Both management and leadership are essential to a successful organization. So, we decided to merge the two into what we call “The Golden Rule of Management,” a rule by which people are treated with faith, trust, and respect.
Let’s be more specific. In a work setting, faith is believing in your people—believing that they want their organization to be successful. Trust is the willingness to obtain worker input and giving workers the autonomy to do their jobs without interference or micromanaging. Respect is treating workers with dignity and valuing them as people and employees. Together, we believe these represent the way most of us want to be treated—thus, the Golden Rule of Management.
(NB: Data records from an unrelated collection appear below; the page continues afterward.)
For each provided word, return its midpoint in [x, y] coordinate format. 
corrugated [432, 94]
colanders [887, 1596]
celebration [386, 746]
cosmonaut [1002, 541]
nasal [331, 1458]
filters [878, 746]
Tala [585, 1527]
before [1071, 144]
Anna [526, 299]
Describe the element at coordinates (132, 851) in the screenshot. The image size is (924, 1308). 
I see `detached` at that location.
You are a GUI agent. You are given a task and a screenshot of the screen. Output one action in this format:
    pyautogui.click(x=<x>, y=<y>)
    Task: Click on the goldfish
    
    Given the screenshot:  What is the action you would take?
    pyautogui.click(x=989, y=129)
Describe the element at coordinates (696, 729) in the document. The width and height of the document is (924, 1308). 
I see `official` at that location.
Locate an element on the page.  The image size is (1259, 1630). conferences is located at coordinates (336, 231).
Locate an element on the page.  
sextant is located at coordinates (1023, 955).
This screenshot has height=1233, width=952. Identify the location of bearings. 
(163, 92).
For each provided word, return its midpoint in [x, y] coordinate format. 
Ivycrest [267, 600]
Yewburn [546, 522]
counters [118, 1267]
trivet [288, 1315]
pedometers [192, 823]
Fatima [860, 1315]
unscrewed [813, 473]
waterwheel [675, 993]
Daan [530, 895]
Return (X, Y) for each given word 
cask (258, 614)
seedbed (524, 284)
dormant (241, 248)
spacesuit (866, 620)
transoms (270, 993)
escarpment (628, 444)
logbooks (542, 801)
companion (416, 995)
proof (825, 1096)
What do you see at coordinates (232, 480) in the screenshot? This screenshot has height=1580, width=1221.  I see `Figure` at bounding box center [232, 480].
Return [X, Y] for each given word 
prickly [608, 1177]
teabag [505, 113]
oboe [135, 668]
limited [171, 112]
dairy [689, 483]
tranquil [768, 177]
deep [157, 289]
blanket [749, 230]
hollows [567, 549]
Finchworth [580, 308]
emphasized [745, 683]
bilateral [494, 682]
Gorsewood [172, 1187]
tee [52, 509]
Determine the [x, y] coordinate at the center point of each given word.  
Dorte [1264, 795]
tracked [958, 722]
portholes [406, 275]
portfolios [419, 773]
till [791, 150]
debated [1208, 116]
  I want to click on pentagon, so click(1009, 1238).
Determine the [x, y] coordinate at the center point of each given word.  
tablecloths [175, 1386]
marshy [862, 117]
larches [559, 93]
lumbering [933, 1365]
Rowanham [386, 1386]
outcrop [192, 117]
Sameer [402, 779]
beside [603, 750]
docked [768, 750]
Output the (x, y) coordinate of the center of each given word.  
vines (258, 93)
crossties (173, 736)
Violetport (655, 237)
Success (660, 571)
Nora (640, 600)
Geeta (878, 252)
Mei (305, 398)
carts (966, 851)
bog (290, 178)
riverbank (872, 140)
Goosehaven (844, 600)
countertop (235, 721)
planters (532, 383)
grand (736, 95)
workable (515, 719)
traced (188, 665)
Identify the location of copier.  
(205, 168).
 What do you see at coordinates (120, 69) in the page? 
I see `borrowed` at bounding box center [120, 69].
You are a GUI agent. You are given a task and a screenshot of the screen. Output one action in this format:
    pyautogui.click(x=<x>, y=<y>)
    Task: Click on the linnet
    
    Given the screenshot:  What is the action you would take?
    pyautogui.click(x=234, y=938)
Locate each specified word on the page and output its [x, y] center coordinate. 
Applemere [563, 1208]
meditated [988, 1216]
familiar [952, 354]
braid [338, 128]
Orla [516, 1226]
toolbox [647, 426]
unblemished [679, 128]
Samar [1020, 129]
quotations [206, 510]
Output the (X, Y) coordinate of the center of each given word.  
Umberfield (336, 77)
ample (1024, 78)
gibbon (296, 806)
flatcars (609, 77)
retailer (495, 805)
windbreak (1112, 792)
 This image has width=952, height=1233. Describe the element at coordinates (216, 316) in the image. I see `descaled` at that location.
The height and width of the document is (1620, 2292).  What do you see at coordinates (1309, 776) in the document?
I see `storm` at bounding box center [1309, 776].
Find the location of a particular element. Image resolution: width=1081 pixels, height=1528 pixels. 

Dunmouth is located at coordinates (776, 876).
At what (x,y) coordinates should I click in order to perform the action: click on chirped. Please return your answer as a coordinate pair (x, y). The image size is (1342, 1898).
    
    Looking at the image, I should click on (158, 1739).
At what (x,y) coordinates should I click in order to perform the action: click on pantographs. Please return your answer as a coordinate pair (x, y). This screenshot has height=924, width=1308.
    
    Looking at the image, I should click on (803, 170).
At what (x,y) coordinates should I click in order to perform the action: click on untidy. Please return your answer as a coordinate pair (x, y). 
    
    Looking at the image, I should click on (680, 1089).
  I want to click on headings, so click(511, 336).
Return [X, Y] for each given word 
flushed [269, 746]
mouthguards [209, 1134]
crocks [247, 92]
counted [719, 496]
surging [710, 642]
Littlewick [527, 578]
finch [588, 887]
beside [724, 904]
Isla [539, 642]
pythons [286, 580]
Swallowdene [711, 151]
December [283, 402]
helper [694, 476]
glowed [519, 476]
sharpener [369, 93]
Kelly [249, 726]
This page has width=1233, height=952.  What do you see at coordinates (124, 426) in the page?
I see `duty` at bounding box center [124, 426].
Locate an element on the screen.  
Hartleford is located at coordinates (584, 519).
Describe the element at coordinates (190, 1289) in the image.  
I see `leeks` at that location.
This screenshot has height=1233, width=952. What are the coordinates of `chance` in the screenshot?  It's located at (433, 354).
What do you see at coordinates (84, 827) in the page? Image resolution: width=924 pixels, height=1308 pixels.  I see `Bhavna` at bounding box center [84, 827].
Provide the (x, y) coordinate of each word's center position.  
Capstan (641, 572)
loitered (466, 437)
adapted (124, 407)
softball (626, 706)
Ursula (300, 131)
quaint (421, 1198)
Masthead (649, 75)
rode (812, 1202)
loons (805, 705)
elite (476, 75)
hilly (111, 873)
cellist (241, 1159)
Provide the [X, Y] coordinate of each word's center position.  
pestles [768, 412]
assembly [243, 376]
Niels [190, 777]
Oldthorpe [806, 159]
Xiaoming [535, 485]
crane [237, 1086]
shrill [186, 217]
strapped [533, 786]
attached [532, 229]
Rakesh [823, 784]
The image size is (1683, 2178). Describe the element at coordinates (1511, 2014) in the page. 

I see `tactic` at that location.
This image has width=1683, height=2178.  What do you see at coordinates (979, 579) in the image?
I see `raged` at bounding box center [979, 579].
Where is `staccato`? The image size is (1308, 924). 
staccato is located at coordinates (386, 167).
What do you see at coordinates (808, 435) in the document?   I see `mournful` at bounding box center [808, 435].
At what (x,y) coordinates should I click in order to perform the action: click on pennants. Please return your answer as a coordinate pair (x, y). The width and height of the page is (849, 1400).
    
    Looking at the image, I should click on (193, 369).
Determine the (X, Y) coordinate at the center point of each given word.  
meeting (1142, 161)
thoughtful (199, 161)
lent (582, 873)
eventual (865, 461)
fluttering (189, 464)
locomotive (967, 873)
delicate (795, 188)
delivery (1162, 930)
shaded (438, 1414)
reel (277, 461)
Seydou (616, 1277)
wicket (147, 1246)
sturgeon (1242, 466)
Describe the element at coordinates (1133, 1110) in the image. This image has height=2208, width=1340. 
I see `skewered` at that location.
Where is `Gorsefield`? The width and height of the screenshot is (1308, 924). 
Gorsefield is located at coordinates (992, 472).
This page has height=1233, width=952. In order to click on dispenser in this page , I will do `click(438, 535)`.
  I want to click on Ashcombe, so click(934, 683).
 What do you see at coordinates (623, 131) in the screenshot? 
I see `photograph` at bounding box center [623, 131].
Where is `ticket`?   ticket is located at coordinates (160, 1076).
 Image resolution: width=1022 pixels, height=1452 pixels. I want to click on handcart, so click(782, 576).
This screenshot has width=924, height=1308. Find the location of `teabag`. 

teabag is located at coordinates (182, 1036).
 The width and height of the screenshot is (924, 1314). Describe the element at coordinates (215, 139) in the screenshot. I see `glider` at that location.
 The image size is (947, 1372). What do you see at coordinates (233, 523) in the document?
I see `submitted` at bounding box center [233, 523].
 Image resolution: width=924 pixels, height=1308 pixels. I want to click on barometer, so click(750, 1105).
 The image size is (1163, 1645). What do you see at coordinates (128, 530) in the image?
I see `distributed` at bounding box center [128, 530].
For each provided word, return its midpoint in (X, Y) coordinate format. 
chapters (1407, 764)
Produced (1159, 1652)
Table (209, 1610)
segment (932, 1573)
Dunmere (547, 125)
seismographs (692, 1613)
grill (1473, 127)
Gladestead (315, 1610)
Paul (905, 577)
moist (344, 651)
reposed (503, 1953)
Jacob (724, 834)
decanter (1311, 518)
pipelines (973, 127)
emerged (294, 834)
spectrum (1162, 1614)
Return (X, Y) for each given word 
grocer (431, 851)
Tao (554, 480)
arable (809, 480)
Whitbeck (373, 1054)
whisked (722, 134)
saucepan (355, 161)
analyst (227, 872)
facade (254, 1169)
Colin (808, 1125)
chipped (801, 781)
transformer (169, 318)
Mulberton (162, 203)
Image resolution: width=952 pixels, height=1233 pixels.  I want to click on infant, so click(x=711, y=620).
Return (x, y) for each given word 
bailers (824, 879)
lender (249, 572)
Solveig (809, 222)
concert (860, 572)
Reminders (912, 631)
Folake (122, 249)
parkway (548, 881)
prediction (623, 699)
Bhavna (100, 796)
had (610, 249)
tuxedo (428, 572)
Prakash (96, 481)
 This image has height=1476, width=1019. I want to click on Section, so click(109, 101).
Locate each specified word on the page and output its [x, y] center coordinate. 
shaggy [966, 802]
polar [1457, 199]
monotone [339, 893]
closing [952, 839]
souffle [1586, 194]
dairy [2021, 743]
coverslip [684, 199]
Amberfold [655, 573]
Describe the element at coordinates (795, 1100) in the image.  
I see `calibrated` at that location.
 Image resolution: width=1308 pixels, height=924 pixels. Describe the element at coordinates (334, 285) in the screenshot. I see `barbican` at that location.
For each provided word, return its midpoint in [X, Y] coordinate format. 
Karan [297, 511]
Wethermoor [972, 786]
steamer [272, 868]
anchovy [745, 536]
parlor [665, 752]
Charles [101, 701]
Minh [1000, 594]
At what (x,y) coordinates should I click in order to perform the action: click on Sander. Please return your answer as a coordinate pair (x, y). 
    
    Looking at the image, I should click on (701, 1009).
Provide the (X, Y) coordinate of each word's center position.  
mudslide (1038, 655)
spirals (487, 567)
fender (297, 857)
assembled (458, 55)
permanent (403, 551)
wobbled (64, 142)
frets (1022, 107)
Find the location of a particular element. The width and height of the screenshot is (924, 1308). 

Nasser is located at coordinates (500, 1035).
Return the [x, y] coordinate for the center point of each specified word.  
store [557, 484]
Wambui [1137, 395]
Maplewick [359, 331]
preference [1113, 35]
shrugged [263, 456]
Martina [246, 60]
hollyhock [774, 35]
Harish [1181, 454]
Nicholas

At GM’s Tonawanda Engine Plant, Don Rust and his management team adopted the Golden Rule of Management. There was zero tolerance for managers who failed to embrace the core values that are the basis of this management style. It is this style of management that helped to create a culture that energized the workforce. For example, on any given day, it was not unusual to experience 20 percent more engines produced than the daily average from before the Golden Rule of Management was adopted. This increase in output was done within budget and without overtime or any special push from management. When the plant set a world record of 8,832 engines produced in one day, it was done with the full cooperation of workers, their union, and management working together. Upon reporting this production record to top executives at GM headquarters in Detroit, the first concern they expressed was about the effect on budgets and whether this record was achieved at the expense of quality. In fact, this record-setting day produced the engines at lower cost and at 100-percent quality. These top executives were focused on managing resources in an efficient manner. They had no idea what could be accomplished when leadership is used to treat workers with the faith, trust, and respect that are the essence of the Golden Rule of Management.